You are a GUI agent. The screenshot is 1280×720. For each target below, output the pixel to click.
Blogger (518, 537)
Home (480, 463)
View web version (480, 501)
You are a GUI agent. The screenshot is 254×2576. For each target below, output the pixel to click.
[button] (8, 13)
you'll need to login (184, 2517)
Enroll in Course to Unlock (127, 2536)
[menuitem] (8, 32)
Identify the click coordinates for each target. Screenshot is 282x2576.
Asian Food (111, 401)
-=-=-=-=-
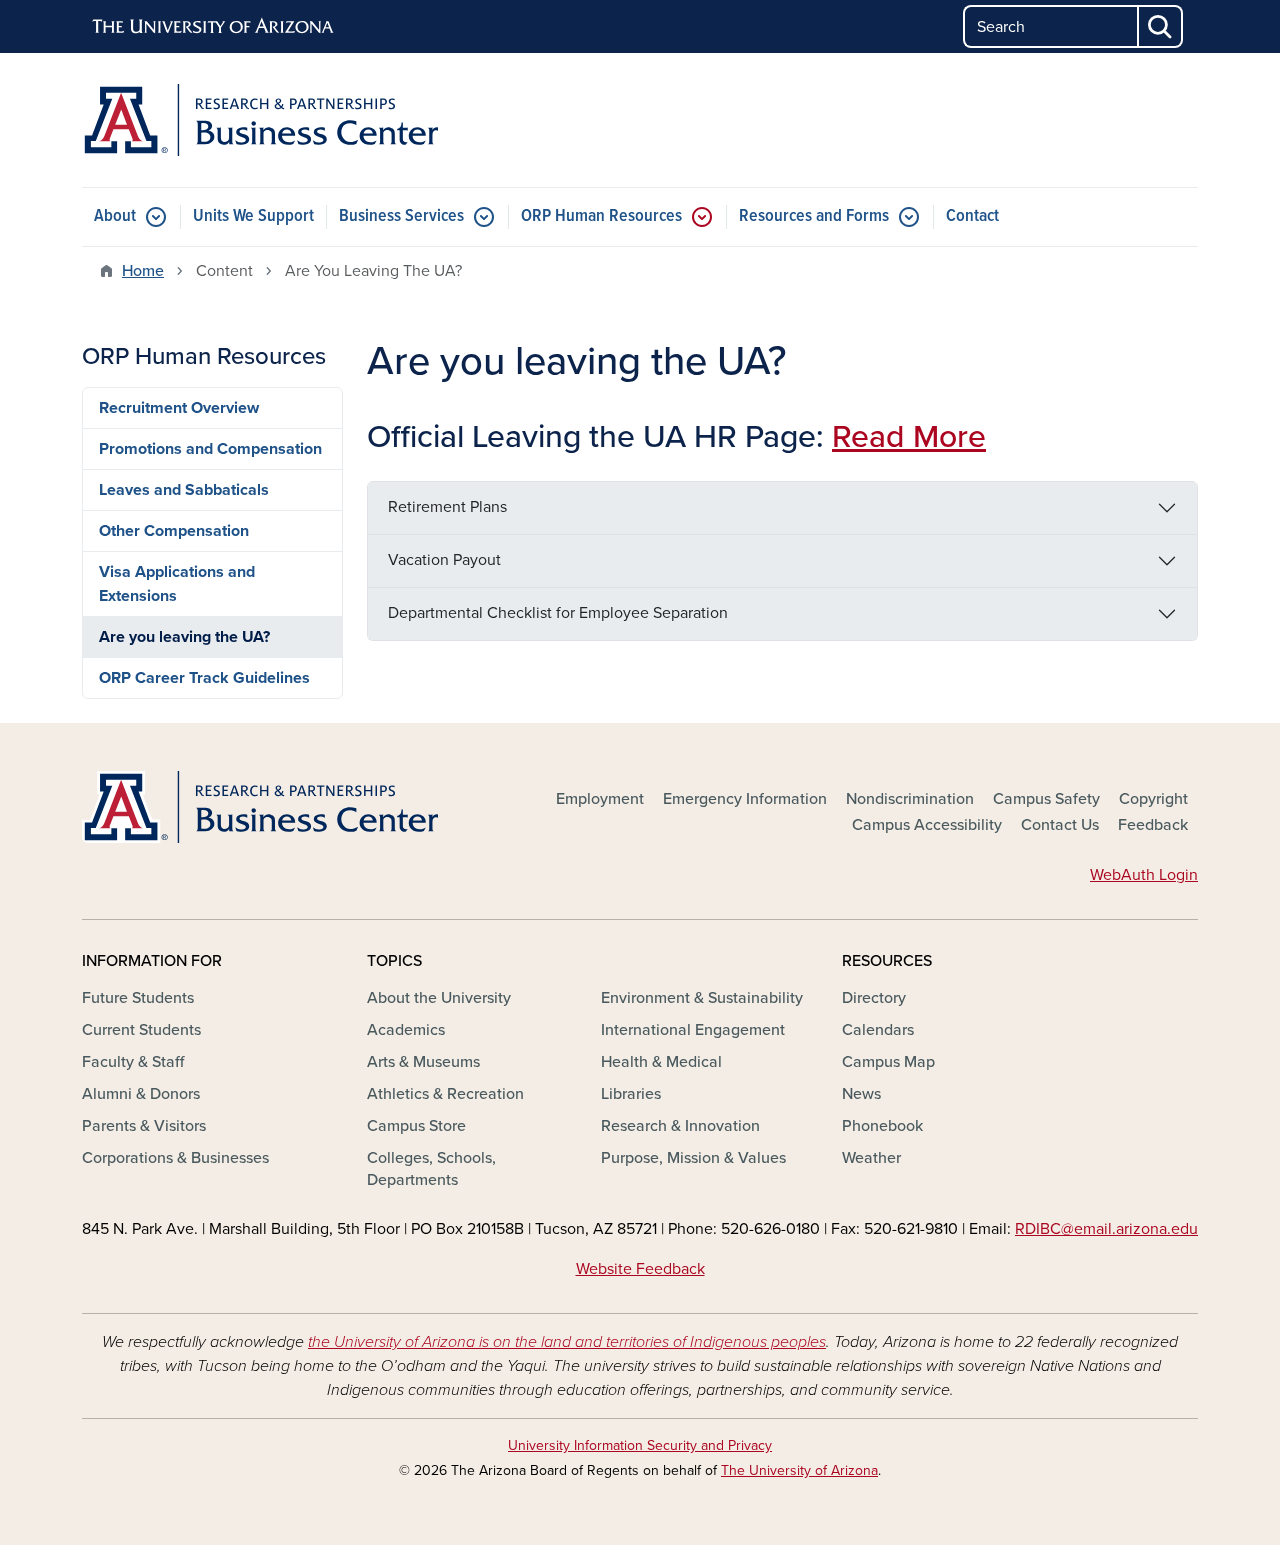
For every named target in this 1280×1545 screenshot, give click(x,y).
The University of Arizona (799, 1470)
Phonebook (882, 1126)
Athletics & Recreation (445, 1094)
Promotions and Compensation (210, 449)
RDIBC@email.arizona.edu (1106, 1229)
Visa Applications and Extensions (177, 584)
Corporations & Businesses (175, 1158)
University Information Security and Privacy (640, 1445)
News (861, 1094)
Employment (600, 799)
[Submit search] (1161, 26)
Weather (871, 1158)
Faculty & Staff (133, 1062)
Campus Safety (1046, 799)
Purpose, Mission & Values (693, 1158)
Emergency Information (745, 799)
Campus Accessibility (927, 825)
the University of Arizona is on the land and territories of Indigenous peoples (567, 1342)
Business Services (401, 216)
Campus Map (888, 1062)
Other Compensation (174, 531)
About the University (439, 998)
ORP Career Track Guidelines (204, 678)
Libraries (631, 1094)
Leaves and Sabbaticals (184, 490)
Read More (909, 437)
-=-=-=-=-
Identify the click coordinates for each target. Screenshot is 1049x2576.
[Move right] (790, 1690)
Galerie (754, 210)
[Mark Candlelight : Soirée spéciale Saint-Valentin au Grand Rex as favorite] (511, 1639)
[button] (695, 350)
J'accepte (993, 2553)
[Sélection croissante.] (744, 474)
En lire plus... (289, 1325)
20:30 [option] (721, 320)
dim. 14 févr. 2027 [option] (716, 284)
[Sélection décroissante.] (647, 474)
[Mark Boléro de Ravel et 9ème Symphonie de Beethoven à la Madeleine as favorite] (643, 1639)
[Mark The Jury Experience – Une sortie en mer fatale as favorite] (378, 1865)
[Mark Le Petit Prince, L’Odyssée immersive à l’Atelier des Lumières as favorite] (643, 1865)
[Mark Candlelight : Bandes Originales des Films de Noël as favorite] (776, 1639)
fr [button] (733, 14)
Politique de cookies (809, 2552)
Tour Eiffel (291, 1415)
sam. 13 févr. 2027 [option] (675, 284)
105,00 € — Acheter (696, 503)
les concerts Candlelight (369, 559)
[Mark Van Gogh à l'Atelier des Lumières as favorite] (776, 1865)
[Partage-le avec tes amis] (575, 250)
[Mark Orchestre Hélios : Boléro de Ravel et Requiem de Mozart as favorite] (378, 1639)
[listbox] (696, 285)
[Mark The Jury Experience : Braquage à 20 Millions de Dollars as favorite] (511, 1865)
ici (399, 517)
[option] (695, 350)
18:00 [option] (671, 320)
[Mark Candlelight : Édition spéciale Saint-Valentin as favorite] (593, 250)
-=-=-=-=-
_EXERCISE PROMPT_
Lines wanted from the listing above: the line with "[menuitem] (8, 32)" up to and including the line with "Asian Food (111, 401)". Please write them out exactly, adding nothing else.

_TASK ANSWER_
[menuitem] (8, 32)
Identify the click coordinates for each target. Screenshot is 282x2576.
Asian Food (111, 401)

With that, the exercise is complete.